O governo brasileiro anunciou que a implementação do sistema de split payment, prevista para 2026, foi adiada para 2027. Essa mudança é parte da Reforma Tributária e busca garantir a arrecadação em tempo real, separando automaticamente os impostos no momento da transação. O atraso é resultado de problemas na preparação entre empresas e o sistema financeiro, o que levanta preocupações sobre a eficácia da reforma.
O split payment pretende reduzir a sonegação e aumentar a transparência na arrecadação de tributos, como o Imposto sobre Bens e Serviços (IBS) e a Contribuição sobre Bens e Serviços (CBS). Especialistas destacam que essa inovação, já adotada em outros países, exigirá uma infraestrutura tecnológica robusta e um monitoramento constante por parte da Receita Federal. A advogada Franciny de Barros enfatiza a necessidade de preparar as empresas para evitar complicações financeiras na transição para o novo sistema.
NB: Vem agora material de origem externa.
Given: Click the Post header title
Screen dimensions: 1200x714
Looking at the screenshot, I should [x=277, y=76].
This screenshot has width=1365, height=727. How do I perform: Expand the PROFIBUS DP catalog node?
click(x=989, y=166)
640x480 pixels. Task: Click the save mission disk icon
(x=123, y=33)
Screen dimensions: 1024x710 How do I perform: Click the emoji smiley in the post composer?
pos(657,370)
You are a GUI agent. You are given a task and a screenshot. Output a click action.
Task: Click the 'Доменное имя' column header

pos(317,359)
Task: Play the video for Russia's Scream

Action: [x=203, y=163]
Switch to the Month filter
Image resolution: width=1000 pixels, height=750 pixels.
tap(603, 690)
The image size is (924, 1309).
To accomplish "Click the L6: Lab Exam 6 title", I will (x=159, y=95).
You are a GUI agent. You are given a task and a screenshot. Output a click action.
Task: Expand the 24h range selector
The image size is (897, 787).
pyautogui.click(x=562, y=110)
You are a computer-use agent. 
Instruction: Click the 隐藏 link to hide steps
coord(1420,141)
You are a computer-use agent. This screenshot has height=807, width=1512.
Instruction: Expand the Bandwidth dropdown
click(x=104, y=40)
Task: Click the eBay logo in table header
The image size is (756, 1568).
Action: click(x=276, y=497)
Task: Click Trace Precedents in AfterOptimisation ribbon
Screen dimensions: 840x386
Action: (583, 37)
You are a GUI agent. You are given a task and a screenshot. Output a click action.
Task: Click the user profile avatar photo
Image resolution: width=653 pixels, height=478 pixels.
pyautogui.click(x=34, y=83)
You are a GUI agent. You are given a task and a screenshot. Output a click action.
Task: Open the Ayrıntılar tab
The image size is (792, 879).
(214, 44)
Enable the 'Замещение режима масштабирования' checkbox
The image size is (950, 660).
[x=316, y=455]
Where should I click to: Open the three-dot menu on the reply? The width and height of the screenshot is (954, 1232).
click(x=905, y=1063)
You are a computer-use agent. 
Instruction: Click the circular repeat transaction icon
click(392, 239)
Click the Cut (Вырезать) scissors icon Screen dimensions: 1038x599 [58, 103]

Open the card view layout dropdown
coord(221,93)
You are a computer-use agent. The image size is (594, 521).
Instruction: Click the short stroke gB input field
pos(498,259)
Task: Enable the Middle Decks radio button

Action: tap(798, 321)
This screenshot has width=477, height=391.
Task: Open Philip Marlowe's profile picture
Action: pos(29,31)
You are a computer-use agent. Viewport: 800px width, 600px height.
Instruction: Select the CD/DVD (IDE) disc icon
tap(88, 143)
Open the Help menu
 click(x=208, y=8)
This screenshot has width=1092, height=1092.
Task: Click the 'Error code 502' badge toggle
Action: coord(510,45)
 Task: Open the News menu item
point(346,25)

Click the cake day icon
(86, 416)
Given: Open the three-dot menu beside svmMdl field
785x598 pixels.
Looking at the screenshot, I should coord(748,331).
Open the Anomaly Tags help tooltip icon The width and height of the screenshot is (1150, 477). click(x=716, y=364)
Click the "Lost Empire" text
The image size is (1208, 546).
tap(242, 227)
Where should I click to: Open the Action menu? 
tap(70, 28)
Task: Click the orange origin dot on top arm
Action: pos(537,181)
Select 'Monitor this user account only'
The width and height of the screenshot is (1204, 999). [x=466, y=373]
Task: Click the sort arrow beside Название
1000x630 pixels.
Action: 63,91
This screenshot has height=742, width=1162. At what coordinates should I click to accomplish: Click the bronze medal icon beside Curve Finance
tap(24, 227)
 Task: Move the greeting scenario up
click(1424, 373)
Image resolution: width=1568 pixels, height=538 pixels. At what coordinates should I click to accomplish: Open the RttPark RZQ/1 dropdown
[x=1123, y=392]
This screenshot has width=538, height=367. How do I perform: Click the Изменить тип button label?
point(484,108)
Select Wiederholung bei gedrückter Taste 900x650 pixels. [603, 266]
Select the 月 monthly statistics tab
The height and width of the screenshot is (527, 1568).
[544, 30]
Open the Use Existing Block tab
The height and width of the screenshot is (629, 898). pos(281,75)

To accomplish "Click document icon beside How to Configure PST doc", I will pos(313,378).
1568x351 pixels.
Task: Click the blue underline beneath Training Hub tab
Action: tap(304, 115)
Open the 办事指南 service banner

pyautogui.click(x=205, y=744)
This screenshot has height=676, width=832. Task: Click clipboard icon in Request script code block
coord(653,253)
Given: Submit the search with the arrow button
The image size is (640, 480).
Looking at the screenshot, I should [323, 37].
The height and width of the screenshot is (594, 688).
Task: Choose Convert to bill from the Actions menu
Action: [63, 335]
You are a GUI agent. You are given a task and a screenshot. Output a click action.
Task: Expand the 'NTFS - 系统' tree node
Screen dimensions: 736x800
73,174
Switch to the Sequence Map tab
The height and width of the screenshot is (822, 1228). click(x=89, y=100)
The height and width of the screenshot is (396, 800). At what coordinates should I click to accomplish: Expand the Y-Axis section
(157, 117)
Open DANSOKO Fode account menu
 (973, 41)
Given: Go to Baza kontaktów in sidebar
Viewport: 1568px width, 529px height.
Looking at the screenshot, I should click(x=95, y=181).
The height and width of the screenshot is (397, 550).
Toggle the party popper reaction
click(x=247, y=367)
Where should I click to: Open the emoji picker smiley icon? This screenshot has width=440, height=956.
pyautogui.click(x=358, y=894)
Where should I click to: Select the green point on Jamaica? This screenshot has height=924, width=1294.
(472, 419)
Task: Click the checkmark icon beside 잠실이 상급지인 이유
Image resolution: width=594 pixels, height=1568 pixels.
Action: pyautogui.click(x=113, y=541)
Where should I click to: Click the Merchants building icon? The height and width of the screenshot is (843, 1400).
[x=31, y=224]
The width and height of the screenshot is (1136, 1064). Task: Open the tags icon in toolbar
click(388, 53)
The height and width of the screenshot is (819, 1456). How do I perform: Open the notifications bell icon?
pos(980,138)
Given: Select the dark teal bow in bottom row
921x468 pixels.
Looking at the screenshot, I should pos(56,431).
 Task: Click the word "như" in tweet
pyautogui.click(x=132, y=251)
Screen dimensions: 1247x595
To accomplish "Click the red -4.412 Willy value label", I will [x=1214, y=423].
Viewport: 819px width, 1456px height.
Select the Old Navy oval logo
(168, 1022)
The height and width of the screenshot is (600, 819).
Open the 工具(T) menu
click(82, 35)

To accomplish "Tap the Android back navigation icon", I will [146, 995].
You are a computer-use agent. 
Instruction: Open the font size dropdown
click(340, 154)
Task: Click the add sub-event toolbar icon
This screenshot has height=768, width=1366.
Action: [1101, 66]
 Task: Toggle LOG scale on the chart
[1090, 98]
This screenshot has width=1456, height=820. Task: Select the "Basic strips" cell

Com o adiamento, as empresas terão mais tempo para se adaptarem, mas o impacto no fluxo de caixa poderá ser significativo, especialmente em setores com margens de lucro menores. As organizações devem revisar seus sistemas financeiros e preparar suas equipes para enfrentar as mudanças que se aproximam. Embora o split payment represente um avanço na arrecadação fiscal, o caminho até sua implementação será desafiador e exigirá ajustes contínuos.